──────── Text segment ────────

The home nation’s coach – inevitably not a native – has continued and now surpassed the work of his predecessors (and maybe we should be offering some appreciation here, to the erm, generally-much-loved Eddie Jones), through producing a team that play fabulous rugby. Sure they are ridiculous athletes but it’s the culture of endlessly bold, swift re-cycling and re-darting that the world is coming to love.

Mr Joseph and his colleagues are doing an extraordinary job, in circumstances of relative under-resource, to sustain expansive sport to such a peak. Four wins in the tournament, with South Africa to come.

Can they go further? As I say below, this may depend on the medium-joyless stuff: robustness, physicality, discipline under pressure from genuinely elite-level competition.

The sharpest amongst you may have noted a derogatory implication in the last sentence – towards Scotland. Bit cruel, after that? Yes.

However, despite a magnificent contribution to a sumptuous contest, Townsend’s side remain, in the main, a notch down on their comrades in Tier One. No disgrace; issues of resource are key here, too. *And yet*, as the Japanese example may be showing, brilliant, streetwise, hard-nosed coaching might be the thing that resolves this.

An abstract and possibly insulting thought but would a Gatland (or similar) at the helm have left any Scotland side of the past several years more durable? And if so – or even if not – why has the perennial lack of durability not been attended to? (Of course in saying this I appreciate that the initial difficulty is in attracting a Gatland to Scotland). 

Japan have an extraordinary flow about them. But they are also finding once, twice, against Tier One opposition, the resilience to come through. I for one hope they find it again in the quarter-finals.

Here’s my live report:

 

Rarely have the natural world and the explosively dramatic world of elite sport been in such sympathy. Am I the only one thinking this can’t be a coincidence?

Skies having gone from steamy-blue to steely-angry. Seas having turned tempestuous as the moment of *ultimate drama* approached. It’s proof, surely, that there is a god – and that she’s as foamtastically mad about rugby as the rest of us.

O-kaaaay, it may be unwise to jest when lives have been lost and property devastated: no argument. But has there not been something wondrous (as well as terrifying and humbling and god-awful) about the barrelling-in to the moment, here? That moment being Japan, the entertaining and engaging hosts, versus Scotland.

Hitchcockian. Busby-Berkleyian. Spielbergian. The awesome, extravagant, cinematic, inevitable whirlwind-to-stilled-pondness of it all could barely be imagined or surpassed. Japan v Scotland, with everything upon it; with hugely adored hosts needing only to maintain their inspiration. (Only). With the visiting, sometime-faltering Tier Oners surely ripe for exposure.

The general excellence – contingency plans notwithstanding – of this Rugby World Cup, in terms of hosting, support and that crucial, generous buying-in from the locals, has rather cruelly left an often warmly-regarded Scotland isolated. The brutal truth may be evidenced in their miraculously-contrasting efforts against a very robust Ireland side.

Scotland, on that occasion, were on the feeble side of crap; Japan were exhilaratingly fearless, imaginative and, critically, found a way to sustain a level that the watching universe could barely believe. It was a remarkable event.

Importantly, this has drawn that aforementioned universe to the side of the home nation. Neutrals everywhere, the sort of folks who might often find themselves bellowing encouragement telly-wards for a Stuart Hogg gambol, will be fixated on Tupou and Lafaele and co.

────────

→ Prompt A: In the rugby piece, how many tournament wins does Japan have so far?
→ Prompt B: Please output the section of the rugby piece that begins with the words containing "However, despite a" and ends with "Gatland to Scotland).".

──────── Extracted material ────────

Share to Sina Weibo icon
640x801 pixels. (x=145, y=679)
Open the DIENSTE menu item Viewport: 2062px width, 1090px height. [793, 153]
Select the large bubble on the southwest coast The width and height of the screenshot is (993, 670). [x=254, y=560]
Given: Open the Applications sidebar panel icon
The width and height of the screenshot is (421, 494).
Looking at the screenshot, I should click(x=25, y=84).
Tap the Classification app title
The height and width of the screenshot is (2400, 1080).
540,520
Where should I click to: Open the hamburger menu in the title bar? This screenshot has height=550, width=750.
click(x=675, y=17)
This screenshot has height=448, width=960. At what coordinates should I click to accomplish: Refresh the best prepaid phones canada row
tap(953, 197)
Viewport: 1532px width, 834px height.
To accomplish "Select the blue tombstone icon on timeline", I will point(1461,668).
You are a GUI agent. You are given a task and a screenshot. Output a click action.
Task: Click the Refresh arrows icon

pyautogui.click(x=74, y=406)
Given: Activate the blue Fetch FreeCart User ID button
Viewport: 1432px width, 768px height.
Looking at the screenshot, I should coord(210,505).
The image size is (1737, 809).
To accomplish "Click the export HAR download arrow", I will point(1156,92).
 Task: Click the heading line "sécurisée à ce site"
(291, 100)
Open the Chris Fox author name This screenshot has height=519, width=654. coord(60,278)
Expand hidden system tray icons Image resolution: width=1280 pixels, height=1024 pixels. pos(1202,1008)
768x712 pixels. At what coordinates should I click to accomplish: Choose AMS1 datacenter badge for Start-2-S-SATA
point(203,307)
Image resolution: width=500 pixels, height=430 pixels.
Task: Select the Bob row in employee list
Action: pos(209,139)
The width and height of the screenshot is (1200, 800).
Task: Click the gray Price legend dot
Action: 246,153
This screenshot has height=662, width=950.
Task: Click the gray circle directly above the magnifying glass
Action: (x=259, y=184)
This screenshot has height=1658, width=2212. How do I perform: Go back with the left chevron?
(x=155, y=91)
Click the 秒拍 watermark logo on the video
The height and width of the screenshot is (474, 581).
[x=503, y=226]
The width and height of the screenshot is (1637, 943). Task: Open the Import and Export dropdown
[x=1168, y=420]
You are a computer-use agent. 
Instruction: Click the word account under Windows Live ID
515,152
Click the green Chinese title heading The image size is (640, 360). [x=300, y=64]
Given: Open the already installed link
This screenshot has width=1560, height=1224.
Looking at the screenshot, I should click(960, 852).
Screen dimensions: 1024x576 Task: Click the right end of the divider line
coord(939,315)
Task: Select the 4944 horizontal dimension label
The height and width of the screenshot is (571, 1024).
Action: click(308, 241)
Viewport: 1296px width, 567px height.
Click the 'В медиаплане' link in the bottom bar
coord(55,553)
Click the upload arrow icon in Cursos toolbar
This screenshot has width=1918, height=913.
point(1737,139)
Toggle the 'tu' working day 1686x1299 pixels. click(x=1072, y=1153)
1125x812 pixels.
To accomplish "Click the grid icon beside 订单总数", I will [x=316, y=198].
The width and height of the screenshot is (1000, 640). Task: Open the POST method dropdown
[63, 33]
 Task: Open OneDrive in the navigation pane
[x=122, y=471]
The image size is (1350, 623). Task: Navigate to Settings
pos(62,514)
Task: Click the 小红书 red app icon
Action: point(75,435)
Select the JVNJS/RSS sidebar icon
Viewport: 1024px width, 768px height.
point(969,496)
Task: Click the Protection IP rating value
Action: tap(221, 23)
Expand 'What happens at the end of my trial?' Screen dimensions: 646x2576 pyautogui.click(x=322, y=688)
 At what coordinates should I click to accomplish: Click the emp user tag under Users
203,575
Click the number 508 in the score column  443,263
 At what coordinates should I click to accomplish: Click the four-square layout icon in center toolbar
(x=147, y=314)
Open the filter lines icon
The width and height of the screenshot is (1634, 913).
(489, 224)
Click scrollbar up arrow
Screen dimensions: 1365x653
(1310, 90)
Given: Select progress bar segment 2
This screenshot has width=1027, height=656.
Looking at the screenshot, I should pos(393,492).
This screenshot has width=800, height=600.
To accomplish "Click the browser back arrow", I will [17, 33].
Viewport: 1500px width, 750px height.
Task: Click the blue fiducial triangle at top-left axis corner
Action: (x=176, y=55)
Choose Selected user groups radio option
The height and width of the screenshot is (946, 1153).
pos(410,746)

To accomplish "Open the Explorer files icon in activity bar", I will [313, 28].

────────

→ Answer box A: Four wins, with South Africa still to come.

→ Answer box B:
However, despite a magnificent contribution to a sumptuous contest, Townsend’s side remain, in the main, a notch down on their comrades in Tier One. No disgrace; issues of resource are key here, too. *And yet*, as the Japanese example may be showing, brilliant, streetwise, hard-nosed coaching might be the thing that resolves this.

An abstract and possibly insulting thought but would a Gatland (or similar) at the helm have left any Scotland side of the past several years more durable? And if so – or even if not – why has the perennial lack of durability not been attended to? (Of course in saying this I appreciate that the initial difficulty is in attracting a Gatland to Scotland).